New Research Shows Pay Gaps Cause Unrest

Monday 10 August, 2015 Written by 
New Research Shows Pay Gaps Cause Unrest High Pay Centre

High Pay Centre analysis shows hidden cost of big pay differentials within organisations

Workplaces with big pay gaps between the highest and lowest wage earners suffer more industrial disputes, more sickness and higher staff turnover than employers with more equitable pay differentials, a landmark report reveals today.

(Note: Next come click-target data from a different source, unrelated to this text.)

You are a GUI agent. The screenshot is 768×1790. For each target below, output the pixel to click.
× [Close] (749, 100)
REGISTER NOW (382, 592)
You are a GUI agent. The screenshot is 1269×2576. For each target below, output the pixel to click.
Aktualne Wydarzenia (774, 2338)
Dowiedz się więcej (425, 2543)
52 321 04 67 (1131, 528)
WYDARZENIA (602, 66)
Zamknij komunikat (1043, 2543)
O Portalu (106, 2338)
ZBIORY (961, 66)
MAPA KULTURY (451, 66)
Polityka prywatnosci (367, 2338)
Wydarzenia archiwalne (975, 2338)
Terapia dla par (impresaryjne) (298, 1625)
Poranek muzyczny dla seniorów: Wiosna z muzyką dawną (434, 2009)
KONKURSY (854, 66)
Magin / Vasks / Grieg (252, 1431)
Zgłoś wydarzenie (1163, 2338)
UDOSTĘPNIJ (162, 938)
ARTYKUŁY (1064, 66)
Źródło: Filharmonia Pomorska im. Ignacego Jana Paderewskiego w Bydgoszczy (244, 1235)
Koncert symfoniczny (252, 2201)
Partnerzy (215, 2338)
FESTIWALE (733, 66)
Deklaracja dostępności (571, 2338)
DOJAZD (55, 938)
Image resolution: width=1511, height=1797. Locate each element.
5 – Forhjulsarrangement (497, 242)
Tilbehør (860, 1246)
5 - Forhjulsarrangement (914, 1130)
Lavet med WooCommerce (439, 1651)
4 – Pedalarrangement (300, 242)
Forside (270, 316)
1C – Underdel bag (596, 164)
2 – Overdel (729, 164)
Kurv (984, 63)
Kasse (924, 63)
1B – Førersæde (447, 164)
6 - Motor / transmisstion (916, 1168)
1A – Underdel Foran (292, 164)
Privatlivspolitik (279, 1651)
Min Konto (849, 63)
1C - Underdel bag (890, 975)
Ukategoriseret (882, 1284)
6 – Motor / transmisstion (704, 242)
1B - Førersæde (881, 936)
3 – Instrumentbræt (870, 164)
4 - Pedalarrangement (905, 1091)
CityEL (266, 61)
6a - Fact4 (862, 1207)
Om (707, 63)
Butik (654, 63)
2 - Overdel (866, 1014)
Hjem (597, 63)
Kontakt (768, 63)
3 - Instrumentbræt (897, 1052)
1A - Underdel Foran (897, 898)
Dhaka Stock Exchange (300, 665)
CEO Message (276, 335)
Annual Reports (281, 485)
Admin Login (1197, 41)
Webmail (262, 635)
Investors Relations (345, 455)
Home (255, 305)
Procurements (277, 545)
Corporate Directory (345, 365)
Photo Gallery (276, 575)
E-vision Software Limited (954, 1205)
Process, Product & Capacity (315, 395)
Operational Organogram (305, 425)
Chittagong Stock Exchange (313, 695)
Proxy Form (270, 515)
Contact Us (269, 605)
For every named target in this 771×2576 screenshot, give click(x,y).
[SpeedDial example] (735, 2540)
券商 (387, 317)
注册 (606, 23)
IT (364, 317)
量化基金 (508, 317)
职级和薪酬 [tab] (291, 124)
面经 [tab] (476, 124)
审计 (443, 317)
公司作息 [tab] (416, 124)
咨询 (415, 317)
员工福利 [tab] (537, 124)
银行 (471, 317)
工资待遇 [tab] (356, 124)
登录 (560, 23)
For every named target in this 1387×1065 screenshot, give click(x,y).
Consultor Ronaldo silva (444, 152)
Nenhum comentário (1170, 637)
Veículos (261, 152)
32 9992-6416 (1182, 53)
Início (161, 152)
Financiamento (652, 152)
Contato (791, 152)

A High Pay Centre report today shows, on average:

  • Bosses earning 10 times more than the lowest-paid staff in their organisation experience industrial action at least once a year. Those with lower pay differentials do not.
  • Workplaces where top earners get 8 times the pay of junior staff report at least one case a year of work-related illness. Workplaces with pay differentials of 5 or less do not report any.
  • Organisations with average pay ratios of 7:1 experience higher staff turnover.

The report, The High Cost of High Pay, is based on a survey of almost 2,000 workplaces and reveals the true cost of pay differentials within the workplace.

High Pay Centre director Deborah Hargreaves said: “High executive pay is not only frequently unmerited but has a huge hidden impact on the rest of the organisation and society as a whole.

“Whether it’s through staff turnover, sickness, low morale or industrial action, big pay gaps undermine employees’ loyalty to the company and their managers.

“Employers suffer lost productivity, have to pay more sick pay and legal and recruitment costs as staff left feeling the financial and emotional strain are driven even further into the ground.”

The High Cost of High Pay is described by authors as ‘an important step in challenging current thinking and practice around reward strategies in the workplace’ and tackles the basic premise of the so-called ‘Tournament Theory’. The theory claims that bigger pay gaps encourage people to work harder, was trumpeted in Boris Johnson’s claim that “inequality is … a valuable spur to economic activity” and is implicitly applied by most major UK firms.

The report  questions whether an employee is likely to have higher motivation if his or her bosses earn 80 times more than them.

It warns that any positive effects of motivation from extreme pay inequality are likely to be outweighed by impacts on staff morale and shows how, when stretched too far, pay differentials actually have a negative impact on companies.